▶ [SOURCE EXCERPT]:
══════════

Metropolitan News-Enterprise

 

Friday, October 15, 2004

 

Page 15

 

AT THE SIDEBAR (Column)

Sure Can Use a Little Good News

 

By J’AMY PACHECO

 

I was cleaning house the other day when a song on my daughter’s CD player caught my attention.

It was an old Anne Murray song, released back in the 1980s. It had been a favorite of mine, but one I’d largely forgotten until that recent day, and I stopped to listen.

Titled, “A Little Good News,” the song is essentially about bad news dominating our front pages and airwaves. Near the beginning, it goes like this:

There’s a local paper rolled up in a rubber band.

One more sad story’s one more than I can stand.

Just once, how I’d like to see a headline say,

“Not much to print today, can’t find nothing bad to say.”

I was struck by the thought that these words, more than two decades old, are as appropriate today as they were back then.

Between the politics of the upcoming elections, the sensationally detail-oriented coverage of recent high-profile murder and sexual assault cases and graphic, day-by-day reporting on the war overseas, I can hardly stand to keep up with each day’s news.

══════════

▶ [PROBLEMS TO SOLVE]:
A. Translate this sentence from the column into Spanish: "I was struck by the thought that these words, more than two decades old, are as appropriate today as they were back then."
B. Reproduce word for word the part of the column that opens with the words containing "I was cleaning" and closes with "I can stand.".

══════════

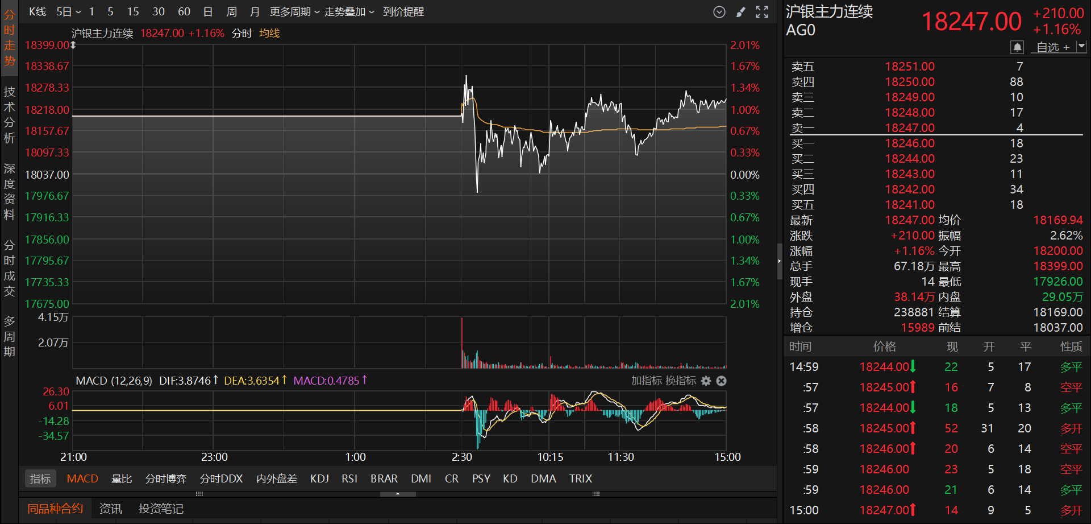The height and width of the screenshot is (524, 1091).
Task: Enter fullscreen chart with expand arrows icon
Action: point(762,12)
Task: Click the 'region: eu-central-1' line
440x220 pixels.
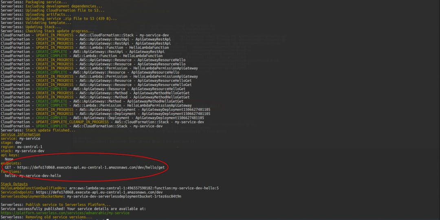Action: [x=21, y=146]
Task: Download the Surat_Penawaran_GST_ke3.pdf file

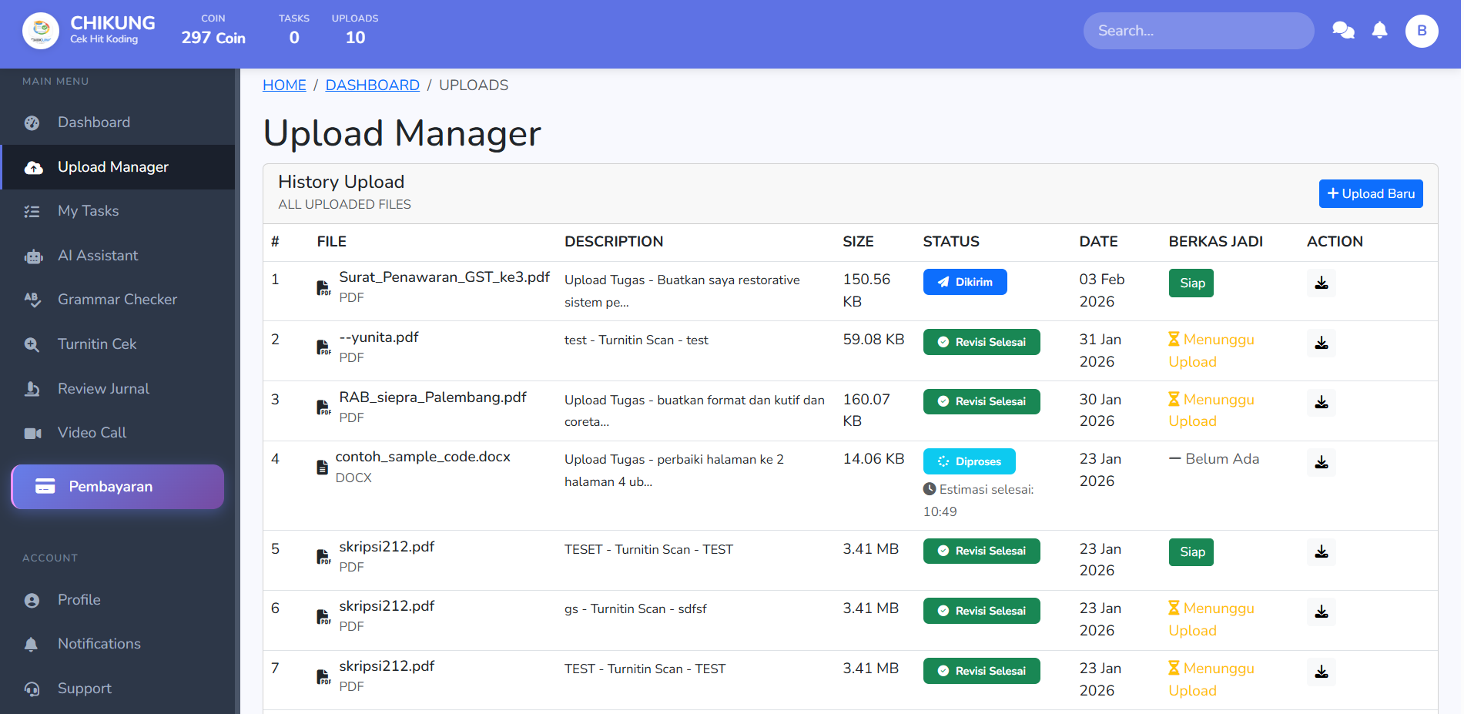Action: 1321,283
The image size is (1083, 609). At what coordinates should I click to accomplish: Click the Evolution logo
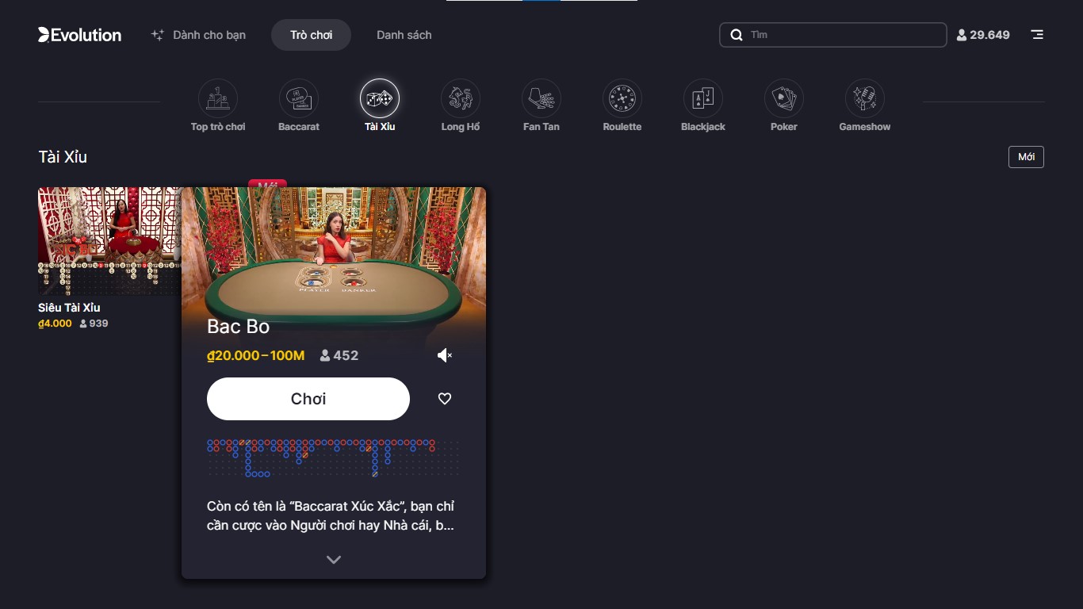[x=80, y=35]
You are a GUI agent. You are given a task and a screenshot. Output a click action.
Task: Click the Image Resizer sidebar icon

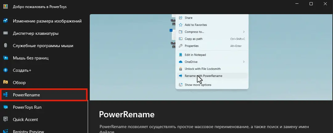pos(5,21)
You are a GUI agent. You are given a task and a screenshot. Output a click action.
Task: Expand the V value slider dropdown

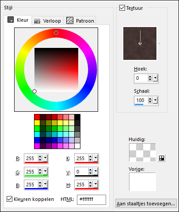point(95,171)
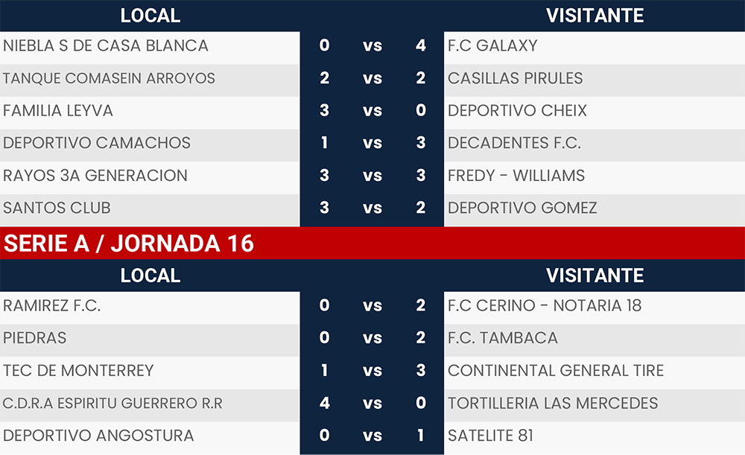
Task: Select the FAMILIA LEYVA local team
Action: tap(58, 111)
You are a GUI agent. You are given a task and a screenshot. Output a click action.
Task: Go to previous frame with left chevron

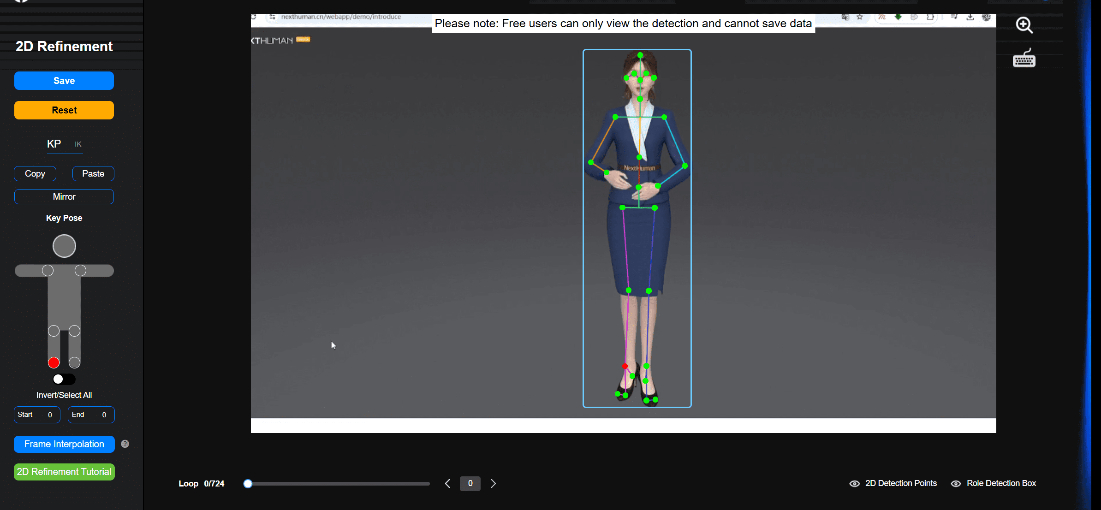click(x=447, y=483)
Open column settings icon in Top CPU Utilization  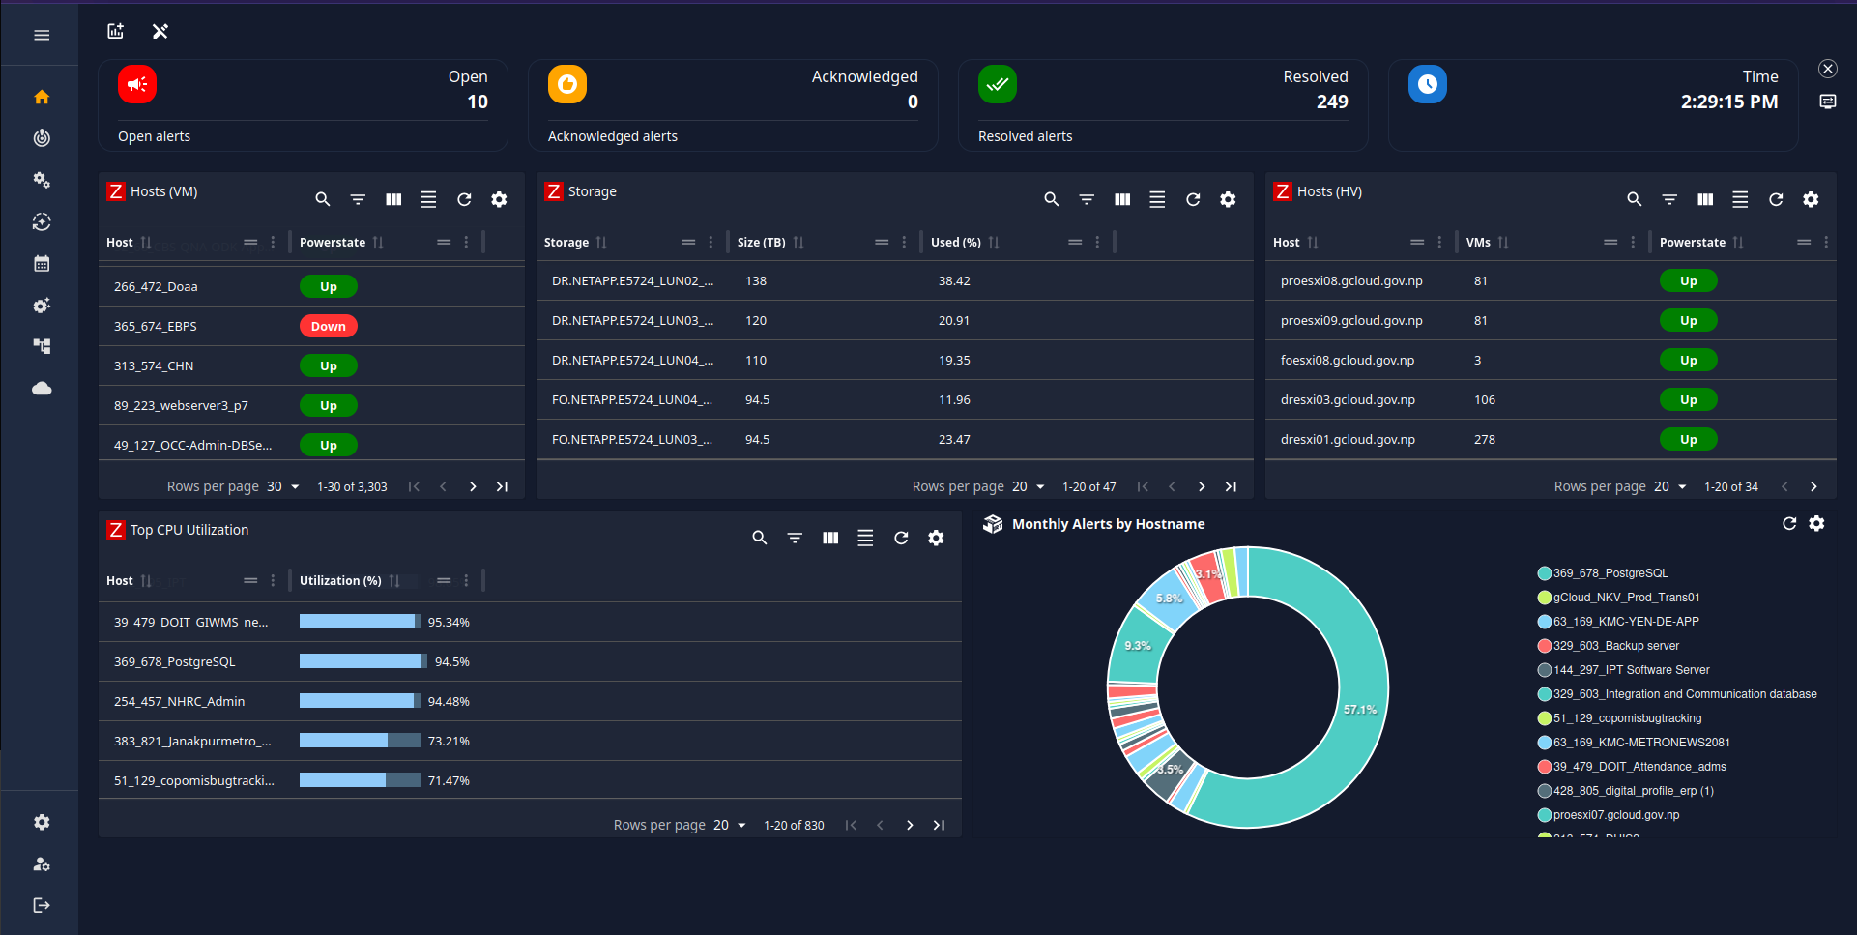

══════════

▶ [EXERCISE SOLUTIONS]:
A. Me llamó la atención la idea de que estas palabras, con más de dos décadas de antigüedad, son tan apropiadas hoy como lo eran entonces.

B.
I was cleaning house the other day when a song on my daughter’s CD player caught my attention.

It was an old Anne Murray song, released back in the 1980s. It had been a favorite of mine, but one I’d largely forgotten until that recent day, and I stopped to listen.

Titled, “A Little Good News,” the song is essentially about bad news dominating our front pages and airwaves. Near the beginning, it goes like this:

There’s a local paper rolled up in a rubber band.

One more sad story’s one more than I can stand.